October 16th 2007
Top 5 Trading Clichés
Know any good trading clichés? You know what I’m talking about. Those trite pearls of wisdom oft spoken ad nauseam in major media outlets like CNBC. We all shake our heads solemnly in agreement when spoken. Of course there is truth to all of them, but they’re spoken so often in financial circles that we’ve become desensitized to their meaning. Here’s my top 5:
5. Bulls make money. Bears make money. But Pigs get slaughtered.
What does this mean? Greed is good, but to a point. Trader death can be brought on quickly by trading too much or trading too large.
4. Sell in May and Go away. An often heard, but less understood cliché. This is a top cliché because everyone knows it, but people don’t know its application or ignores it. The theory is that the first four months of the year are the best for trading. Once summer roles around, it’s time to go on vacation. Perception of market performance aside, this cliché is true because summer tends to be quieter with less volume. Low volitility and low volume decrease my edge. If your trading edge has been degraded by market conditions, sit it out. The market will give you better opportunity if you are patient.
3. The Trend is your Friend.
While still a cliché, the trend can your friend. When the market is up, my longs tend to move up faster. Vice versa for a down market. The point is that you need to put as many market variables in your favor. The trend is one of my top 5 trading decision criteria.
2. “stock XYZ is cheap”.
I just hate this cliché. I think it’s overused to describe a stock with a low PE ratio. Cheap relative to what? “Cheap” in stocks insinuates there is value. Maybe it’s cheap because it’s a piece of crap.
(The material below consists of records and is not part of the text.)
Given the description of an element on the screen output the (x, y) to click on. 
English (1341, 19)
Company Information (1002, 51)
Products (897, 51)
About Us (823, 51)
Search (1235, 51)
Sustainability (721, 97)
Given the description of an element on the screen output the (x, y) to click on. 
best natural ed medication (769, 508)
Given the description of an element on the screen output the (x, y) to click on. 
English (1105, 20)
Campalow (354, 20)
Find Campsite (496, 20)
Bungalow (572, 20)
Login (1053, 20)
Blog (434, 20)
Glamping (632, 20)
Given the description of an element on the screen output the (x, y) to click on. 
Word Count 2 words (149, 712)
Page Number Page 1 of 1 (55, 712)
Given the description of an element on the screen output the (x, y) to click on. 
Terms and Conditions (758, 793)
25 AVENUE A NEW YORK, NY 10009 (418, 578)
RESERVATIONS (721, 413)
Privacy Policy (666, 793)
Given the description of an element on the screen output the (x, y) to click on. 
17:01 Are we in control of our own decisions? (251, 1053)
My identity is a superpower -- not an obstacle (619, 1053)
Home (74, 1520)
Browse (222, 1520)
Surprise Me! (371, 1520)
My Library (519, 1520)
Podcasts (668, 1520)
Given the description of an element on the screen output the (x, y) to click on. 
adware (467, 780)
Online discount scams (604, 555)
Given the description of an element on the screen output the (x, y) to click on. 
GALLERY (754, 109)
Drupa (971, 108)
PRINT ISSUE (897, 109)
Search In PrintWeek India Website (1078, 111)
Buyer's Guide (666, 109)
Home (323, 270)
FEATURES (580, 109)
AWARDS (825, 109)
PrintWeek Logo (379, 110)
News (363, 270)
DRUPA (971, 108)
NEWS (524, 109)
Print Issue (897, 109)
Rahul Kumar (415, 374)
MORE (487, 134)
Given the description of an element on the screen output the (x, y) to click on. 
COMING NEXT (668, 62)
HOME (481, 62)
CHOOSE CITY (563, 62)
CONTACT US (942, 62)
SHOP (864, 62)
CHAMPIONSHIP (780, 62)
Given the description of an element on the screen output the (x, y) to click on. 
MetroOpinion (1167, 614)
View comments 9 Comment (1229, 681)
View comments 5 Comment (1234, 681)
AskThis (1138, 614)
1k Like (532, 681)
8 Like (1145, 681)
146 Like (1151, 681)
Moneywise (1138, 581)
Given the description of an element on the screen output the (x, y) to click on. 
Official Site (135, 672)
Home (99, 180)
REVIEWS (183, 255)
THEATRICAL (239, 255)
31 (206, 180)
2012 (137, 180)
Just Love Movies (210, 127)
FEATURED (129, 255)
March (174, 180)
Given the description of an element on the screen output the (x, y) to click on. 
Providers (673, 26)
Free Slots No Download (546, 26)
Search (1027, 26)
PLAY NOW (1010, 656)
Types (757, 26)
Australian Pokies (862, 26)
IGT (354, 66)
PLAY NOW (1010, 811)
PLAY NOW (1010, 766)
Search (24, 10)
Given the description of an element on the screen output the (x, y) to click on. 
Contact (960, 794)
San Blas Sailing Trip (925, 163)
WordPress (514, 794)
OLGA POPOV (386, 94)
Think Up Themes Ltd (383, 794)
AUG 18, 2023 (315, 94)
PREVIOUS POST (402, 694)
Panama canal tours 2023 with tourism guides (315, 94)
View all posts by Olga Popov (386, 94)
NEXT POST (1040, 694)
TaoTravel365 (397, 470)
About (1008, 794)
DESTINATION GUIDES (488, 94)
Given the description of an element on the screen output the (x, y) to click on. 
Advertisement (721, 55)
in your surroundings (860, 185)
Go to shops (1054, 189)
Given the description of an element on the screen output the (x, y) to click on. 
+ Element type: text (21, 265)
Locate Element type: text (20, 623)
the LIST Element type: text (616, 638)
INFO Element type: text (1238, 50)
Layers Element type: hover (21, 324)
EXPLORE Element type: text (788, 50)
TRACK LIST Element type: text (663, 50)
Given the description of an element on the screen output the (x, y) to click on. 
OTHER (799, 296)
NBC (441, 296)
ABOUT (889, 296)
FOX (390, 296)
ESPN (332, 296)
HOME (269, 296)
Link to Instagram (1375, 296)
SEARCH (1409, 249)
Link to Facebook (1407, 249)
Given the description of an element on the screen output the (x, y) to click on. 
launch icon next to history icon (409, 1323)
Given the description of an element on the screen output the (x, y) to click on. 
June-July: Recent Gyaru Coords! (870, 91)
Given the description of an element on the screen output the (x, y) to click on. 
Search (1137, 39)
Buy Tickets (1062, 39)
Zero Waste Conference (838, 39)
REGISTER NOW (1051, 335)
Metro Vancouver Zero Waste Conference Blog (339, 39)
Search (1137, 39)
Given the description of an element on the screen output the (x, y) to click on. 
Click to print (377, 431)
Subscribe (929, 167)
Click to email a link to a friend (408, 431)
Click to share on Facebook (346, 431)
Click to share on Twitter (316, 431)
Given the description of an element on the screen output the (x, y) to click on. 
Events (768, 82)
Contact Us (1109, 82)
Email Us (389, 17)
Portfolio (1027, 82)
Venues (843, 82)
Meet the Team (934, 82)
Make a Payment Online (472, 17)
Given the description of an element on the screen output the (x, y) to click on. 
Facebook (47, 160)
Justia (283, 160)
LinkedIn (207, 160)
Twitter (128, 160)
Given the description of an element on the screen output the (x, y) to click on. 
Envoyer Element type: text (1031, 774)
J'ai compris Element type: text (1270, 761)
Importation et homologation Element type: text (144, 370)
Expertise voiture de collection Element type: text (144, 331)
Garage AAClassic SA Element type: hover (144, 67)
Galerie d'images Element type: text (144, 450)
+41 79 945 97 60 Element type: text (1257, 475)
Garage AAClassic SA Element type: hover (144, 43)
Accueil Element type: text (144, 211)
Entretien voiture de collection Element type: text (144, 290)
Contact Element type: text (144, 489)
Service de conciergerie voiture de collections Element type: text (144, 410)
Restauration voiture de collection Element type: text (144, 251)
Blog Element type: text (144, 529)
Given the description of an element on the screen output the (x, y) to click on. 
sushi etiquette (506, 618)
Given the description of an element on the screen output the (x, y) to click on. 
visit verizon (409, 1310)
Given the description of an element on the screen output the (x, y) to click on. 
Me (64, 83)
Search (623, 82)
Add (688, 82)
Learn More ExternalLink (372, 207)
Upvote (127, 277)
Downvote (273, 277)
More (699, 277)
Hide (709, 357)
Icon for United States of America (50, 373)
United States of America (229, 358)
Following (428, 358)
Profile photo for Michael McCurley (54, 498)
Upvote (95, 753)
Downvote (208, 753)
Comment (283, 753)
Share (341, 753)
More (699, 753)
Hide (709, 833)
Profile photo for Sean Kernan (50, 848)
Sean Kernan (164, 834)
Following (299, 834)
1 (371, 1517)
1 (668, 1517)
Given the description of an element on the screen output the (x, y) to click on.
1. Buy Low/Sell High or Buy High/Sell Higher
Ok, I get the implications of these two clichés. Buying low and selling high is a general investment rule that is as obvious as it is true. I also get the momo version, buy high/sell higher cliché. But this isn’t even the best advice. What about volatility. Prices move quickly and then they slow down. Ranges contract and expand. Maybe someone who reads this blog and is familiar with this concept can enlighten us with a new, volatility-based cliché.